Task statement: A complete answer includes every line below with the word "computer".
++++++++++
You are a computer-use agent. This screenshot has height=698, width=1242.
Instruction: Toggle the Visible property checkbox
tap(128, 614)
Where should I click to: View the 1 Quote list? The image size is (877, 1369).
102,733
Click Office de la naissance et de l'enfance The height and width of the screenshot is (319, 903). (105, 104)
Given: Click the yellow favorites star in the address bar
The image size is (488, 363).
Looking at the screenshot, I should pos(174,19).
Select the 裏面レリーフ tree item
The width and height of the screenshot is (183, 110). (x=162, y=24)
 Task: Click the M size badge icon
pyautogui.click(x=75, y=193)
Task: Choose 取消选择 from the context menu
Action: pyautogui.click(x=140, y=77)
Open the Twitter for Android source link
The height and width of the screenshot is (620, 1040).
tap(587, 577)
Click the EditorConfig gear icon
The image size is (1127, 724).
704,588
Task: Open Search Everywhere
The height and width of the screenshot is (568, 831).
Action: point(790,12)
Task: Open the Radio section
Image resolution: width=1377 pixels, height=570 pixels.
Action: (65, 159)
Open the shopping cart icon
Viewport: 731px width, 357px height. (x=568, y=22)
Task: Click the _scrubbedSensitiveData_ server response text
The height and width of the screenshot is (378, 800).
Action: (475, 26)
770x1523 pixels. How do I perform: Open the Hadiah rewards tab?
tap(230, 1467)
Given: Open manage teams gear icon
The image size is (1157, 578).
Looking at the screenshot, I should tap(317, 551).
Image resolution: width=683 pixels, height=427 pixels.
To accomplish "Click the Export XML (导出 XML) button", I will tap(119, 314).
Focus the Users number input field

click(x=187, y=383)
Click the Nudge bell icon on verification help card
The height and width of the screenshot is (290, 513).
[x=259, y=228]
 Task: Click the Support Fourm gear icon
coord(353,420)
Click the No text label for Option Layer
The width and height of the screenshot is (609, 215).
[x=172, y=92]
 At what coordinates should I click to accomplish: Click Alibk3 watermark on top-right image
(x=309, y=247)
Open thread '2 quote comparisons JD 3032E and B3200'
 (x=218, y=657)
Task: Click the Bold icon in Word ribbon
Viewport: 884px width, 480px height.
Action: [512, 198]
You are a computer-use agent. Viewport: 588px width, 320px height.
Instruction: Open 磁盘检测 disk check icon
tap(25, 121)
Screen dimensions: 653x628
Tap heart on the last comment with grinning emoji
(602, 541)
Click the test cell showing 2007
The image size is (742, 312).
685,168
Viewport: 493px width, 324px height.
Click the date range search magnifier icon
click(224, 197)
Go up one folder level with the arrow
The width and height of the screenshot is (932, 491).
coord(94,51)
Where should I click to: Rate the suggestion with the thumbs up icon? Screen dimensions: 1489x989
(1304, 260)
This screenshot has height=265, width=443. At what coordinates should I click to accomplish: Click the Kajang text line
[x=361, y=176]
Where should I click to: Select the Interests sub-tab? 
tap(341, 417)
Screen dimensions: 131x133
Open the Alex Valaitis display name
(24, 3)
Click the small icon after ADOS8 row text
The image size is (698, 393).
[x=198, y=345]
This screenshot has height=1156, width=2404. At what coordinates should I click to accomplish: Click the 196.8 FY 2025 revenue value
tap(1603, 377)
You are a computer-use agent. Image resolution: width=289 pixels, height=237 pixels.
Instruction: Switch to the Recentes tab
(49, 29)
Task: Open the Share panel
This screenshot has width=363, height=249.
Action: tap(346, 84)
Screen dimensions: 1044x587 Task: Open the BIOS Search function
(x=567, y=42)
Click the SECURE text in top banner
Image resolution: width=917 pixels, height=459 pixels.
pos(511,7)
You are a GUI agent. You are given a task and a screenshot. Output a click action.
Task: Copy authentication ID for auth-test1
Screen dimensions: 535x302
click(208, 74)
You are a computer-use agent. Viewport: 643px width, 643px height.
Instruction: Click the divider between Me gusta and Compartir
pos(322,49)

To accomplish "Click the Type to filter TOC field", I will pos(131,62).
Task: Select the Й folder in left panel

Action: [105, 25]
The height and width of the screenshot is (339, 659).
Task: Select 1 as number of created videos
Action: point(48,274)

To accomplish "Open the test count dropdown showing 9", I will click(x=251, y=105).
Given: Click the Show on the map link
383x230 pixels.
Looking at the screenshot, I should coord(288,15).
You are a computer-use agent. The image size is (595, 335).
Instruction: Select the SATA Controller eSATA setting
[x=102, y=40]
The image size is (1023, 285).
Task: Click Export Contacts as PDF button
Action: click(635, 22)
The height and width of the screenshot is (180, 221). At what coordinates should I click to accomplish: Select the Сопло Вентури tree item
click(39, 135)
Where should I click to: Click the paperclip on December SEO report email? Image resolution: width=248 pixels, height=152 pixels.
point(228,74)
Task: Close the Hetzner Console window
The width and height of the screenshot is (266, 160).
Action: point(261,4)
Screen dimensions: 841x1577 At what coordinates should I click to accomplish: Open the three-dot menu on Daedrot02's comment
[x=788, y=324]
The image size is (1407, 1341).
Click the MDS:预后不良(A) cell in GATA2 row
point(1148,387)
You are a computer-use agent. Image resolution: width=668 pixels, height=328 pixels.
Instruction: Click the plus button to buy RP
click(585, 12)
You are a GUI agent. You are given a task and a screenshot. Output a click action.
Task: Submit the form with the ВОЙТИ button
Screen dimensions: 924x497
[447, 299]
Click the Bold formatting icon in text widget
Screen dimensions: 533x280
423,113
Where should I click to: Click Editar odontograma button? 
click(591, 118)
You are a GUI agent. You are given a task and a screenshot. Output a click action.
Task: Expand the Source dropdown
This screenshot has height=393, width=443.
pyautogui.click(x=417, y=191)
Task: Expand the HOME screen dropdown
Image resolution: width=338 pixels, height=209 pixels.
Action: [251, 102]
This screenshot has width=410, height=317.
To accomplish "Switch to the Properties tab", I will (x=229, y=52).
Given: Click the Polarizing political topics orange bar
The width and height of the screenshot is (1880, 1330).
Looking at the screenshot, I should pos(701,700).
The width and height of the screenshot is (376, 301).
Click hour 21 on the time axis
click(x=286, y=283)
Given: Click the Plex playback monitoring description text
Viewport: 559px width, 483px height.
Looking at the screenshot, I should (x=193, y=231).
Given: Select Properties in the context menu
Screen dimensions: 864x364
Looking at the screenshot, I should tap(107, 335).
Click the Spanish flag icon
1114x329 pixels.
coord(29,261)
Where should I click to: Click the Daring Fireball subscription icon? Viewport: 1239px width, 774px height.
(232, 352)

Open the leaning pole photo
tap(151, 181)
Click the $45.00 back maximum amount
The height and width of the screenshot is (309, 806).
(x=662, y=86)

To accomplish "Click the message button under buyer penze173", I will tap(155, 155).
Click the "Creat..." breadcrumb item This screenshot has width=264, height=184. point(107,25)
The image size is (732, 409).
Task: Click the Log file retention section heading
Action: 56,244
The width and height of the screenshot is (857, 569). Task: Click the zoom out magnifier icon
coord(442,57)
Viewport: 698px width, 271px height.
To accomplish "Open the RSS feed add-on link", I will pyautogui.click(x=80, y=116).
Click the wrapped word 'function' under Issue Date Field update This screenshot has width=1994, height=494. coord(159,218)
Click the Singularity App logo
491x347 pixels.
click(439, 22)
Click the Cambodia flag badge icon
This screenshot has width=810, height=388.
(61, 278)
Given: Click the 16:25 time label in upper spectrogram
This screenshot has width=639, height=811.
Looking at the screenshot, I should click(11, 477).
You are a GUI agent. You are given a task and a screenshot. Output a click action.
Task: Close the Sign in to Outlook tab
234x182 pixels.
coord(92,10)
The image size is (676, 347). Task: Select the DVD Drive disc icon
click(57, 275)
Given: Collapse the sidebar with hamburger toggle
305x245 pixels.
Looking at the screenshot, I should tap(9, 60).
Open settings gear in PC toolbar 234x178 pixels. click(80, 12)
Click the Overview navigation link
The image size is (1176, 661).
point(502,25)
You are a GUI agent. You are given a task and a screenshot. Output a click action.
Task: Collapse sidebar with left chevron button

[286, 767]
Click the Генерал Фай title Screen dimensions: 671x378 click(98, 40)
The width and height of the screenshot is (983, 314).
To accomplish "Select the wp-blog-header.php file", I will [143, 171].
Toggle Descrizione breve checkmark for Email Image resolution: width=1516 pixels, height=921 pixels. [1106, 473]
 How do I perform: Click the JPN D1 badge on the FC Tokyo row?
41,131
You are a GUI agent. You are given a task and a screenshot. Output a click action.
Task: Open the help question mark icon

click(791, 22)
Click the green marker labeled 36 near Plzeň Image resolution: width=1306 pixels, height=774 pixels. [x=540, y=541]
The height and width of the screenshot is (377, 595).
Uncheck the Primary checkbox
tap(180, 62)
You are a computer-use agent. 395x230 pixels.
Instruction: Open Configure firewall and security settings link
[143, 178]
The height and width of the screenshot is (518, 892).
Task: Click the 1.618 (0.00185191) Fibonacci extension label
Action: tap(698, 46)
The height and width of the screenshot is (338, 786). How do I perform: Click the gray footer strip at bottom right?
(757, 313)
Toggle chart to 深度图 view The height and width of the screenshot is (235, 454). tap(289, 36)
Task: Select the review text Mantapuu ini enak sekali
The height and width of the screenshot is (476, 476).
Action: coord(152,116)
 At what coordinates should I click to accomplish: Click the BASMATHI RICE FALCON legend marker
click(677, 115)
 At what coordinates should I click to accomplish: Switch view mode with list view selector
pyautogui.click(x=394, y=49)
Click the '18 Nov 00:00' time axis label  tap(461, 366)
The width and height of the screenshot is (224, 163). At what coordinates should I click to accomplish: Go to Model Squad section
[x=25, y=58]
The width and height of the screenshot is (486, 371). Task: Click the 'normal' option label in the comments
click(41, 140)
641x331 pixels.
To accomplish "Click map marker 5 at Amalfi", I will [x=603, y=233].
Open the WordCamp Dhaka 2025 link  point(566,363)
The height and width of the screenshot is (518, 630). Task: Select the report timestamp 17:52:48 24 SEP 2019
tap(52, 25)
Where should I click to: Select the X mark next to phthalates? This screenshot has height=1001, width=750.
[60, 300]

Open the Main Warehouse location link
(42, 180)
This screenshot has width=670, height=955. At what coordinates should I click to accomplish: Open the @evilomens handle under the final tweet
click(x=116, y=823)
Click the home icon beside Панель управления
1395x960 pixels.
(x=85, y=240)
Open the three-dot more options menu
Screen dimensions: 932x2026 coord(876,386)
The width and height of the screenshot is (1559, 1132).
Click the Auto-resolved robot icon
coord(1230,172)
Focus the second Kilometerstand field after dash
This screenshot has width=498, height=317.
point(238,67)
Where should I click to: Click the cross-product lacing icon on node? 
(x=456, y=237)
++++++++++
Solution to the problem:
You are a computer-use agent. This screenshot has height=698, width=1242.
You are a computer-use agent. Viewport: 588px width, 320px height.
You are a computer-use agent. Image resolution: width=289 pixels, height=237 pixels.
You are a computer-use agent. Viewport: 643px width, 643px height.
You are a computer-use agent. The image size is (595, 335).
You are a computer-use agent. Image resolution: width=668 pixels, height=328 pixels.
You are a computer-use agent. 395x230 pixels.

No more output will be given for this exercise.